### INFORMATION
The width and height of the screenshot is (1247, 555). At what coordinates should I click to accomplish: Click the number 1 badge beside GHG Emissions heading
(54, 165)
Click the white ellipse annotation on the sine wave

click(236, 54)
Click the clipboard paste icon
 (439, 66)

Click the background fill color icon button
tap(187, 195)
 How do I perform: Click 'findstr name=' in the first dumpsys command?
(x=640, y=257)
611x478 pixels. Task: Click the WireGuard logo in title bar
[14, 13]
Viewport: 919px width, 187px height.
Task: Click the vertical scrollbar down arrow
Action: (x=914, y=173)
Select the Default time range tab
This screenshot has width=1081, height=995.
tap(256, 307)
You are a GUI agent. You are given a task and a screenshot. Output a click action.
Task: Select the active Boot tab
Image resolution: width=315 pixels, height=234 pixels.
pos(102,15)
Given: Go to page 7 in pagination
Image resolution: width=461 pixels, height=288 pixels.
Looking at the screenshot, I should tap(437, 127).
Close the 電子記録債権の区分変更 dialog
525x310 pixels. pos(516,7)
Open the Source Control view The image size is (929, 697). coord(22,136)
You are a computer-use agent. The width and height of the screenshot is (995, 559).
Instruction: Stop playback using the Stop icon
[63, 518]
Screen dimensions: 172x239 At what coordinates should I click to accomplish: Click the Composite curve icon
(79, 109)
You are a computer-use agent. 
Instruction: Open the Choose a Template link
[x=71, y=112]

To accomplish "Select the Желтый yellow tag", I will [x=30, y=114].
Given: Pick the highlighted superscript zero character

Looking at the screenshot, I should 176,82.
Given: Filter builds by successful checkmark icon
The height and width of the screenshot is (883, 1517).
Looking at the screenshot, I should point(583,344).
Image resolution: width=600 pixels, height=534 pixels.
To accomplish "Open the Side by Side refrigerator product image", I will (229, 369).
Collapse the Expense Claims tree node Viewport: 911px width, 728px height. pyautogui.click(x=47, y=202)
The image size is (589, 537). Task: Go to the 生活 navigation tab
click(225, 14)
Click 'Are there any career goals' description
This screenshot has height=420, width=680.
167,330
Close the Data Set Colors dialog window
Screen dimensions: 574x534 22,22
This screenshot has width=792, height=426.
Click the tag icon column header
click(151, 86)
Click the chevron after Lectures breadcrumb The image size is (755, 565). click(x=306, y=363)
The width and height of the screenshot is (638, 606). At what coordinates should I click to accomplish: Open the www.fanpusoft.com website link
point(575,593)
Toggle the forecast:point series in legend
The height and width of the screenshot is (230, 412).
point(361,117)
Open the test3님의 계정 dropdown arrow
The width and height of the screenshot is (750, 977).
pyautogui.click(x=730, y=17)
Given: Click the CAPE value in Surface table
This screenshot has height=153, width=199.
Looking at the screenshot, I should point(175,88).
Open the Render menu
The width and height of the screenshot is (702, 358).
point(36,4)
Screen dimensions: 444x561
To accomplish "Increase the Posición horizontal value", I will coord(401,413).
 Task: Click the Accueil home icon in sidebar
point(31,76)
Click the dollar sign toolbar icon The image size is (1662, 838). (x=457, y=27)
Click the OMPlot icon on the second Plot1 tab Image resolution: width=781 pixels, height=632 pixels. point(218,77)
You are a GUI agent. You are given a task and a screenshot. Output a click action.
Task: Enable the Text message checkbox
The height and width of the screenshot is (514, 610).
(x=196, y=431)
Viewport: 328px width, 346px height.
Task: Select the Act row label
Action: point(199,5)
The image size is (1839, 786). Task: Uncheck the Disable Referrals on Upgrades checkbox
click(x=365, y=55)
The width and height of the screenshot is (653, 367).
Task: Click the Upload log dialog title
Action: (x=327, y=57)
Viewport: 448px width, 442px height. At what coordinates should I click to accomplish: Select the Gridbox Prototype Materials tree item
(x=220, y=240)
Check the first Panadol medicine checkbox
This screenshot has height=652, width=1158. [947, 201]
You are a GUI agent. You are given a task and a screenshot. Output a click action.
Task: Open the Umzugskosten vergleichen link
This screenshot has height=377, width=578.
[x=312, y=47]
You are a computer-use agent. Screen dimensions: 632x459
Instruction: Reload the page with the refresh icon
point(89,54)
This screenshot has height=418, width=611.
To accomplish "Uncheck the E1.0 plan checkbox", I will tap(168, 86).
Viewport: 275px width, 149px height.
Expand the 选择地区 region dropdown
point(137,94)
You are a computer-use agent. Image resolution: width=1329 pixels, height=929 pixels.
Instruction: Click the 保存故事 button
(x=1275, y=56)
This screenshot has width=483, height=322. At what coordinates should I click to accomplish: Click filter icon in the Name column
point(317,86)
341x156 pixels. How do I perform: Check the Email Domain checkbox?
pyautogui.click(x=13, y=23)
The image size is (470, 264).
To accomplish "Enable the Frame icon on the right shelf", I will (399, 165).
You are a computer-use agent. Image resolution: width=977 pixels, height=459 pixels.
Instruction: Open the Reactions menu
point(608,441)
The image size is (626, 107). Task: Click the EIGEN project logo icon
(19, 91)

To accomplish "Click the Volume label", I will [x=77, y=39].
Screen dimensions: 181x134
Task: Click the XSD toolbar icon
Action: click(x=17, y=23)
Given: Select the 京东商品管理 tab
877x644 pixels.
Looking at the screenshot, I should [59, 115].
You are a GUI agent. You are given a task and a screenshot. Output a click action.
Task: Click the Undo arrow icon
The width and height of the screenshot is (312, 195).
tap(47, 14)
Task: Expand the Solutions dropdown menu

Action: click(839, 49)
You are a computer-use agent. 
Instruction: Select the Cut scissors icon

### EXERCISE BRIEF
Show each line of the material holding "value".

### SOLVED PROBLEM
Given: Click the CAPE value in Surface table
To accomplish "Increase the Posición horizontal value", I will coord(401,413).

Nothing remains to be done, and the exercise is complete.